Better than that, she could build her business up till she'd enough in hand to take the sublease of a booth in a one room shop off one of the Dingwall alleys, and travel as far as Inverness to buy her stock, and send a packman or two round the farmtouns selling her wares, and take tea in a cup with a saucer in the receiving room of her own little house as she chatted with other businesswomen of the town.

And one day, as she sat at the cash drawer of her emporium in the High Street, in would come the farmer's wife of the farm up the strath of the Conon, her that had been so snippy and severe on a young friendless kitchie deem. Isabelle would not let on, and see if the farmer's wife should recognise her after all these years, and should wish to shake her hand and claim acquaintance, and invite her to go to the Grand Hotel to have cakes and afternoon tea with a slice of lemon and talk over old times together. Or if the farmwife would not recognise Isabelle, she would not let on at first, and play a game of words and lead her on with tales of her farm and how fine it was, until just at the right moment she would remind the farmwife of the night her husband had broken the leg of the orra man and the scandal had blackened the farm's name halfway down the strath, and might yet be fine amusing gossip among the businesswomen of Dingwall.
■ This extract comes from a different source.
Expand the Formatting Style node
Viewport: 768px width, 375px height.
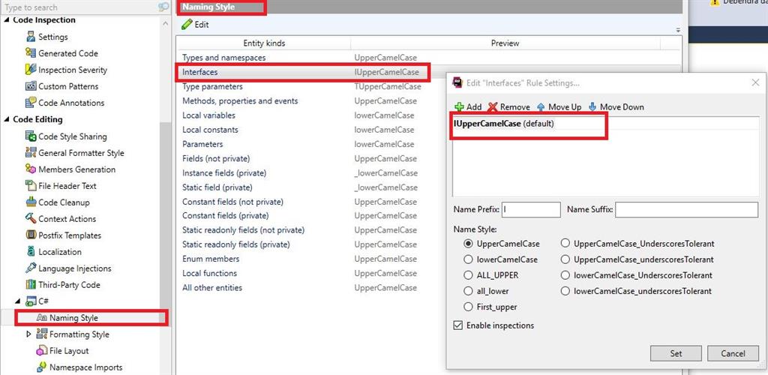click(x=29, y=335)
And the farmwife would take her hand and beseech her to say nothing here of those old days, and would take both her hands to implore her silence, and Isabelle would struggle to free her hands and at last fling the farmwife's grip off and order her to the door.

Isabelle flung wide her hands that had entangled themselves in her apron as she slept, over and away with a smash went the tray of delicate glass animals, breaking and cracking every last one of them, and those people still there on the Market Hill though it was now midafternoon looked up at the sudden crash, and at the weeping of a lass that they supposed was heartbroken at having not won any feeing place that day.